== MATERIAL SUPPLIED

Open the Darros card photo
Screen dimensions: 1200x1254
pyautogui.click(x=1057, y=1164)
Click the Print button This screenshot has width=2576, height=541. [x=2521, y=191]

====
== MATERIAL SUPPLIED

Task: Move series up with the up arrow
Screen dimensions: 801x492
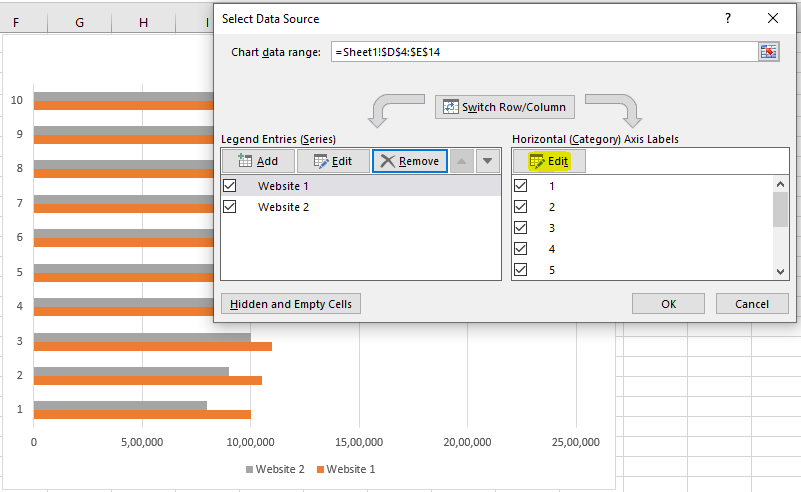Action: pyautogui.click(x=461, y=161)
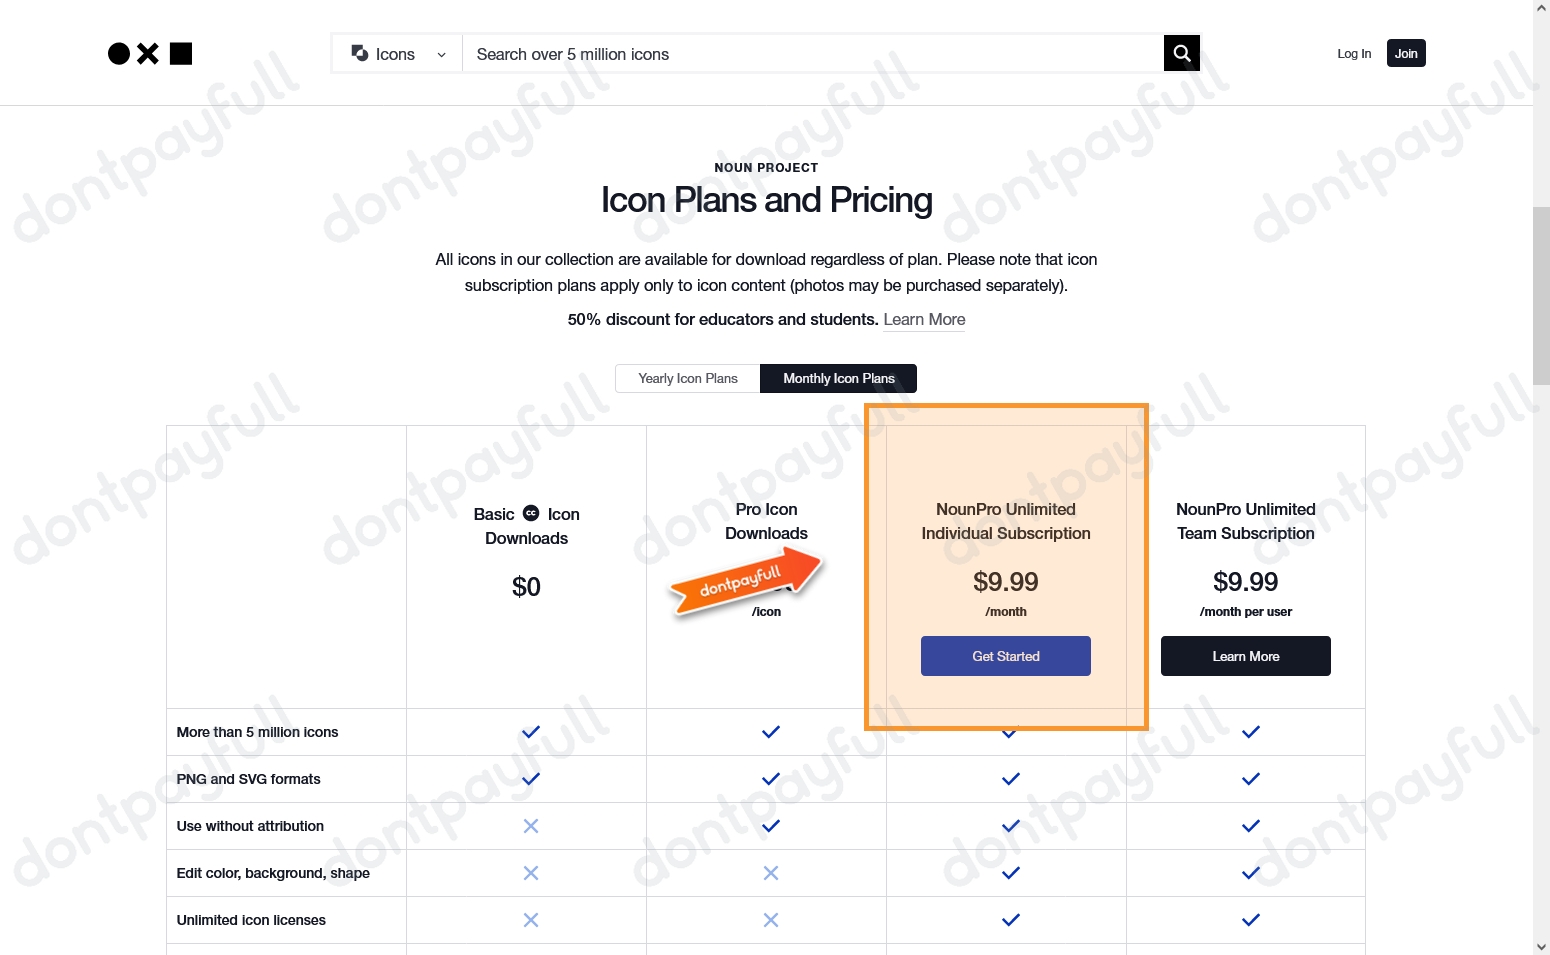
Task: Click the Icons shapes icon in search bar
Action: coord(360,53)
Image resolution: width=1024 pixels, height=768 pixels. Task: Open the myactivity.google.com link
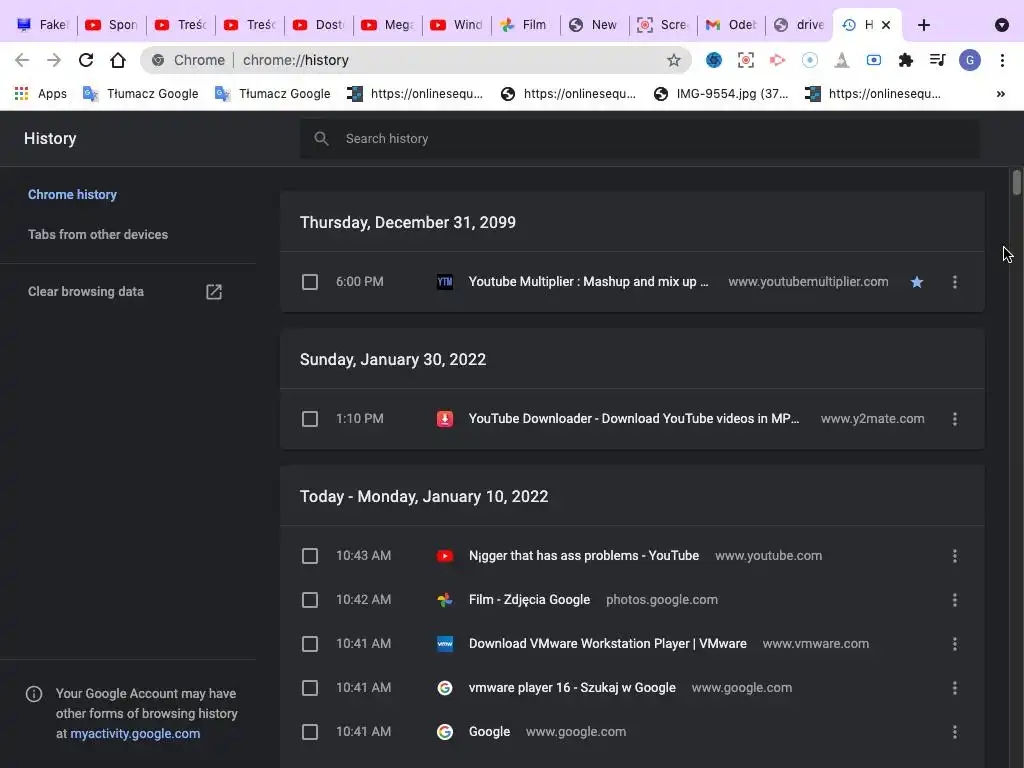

====
== MATERIAL SUPPLIED

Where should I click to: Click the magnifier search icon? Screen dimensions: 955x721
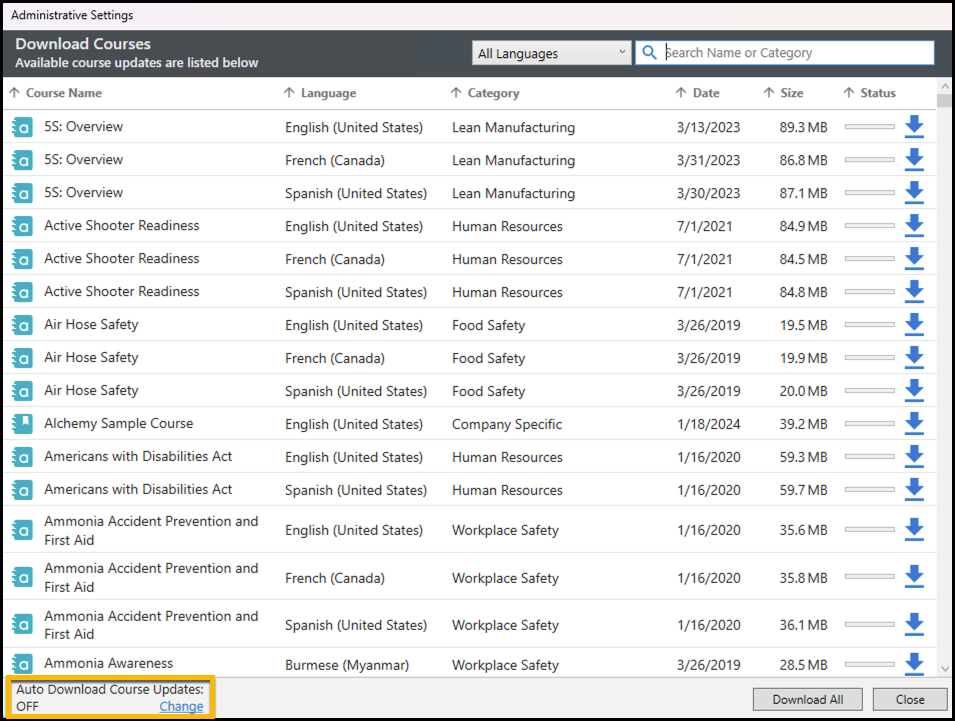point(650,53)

====

Print, from the entries above, the line with "Screen dimensions: 1200x1254", the line with "Click the Print" and all lines between them, exactly and with nothing else.

RESPONSE BOX >>
Screen dimensions: 1200x1254
pyautogui.click(x=1057, y=1164)
Click the Print button This screenshot has width=2576, height=541. [x=2521, y=191]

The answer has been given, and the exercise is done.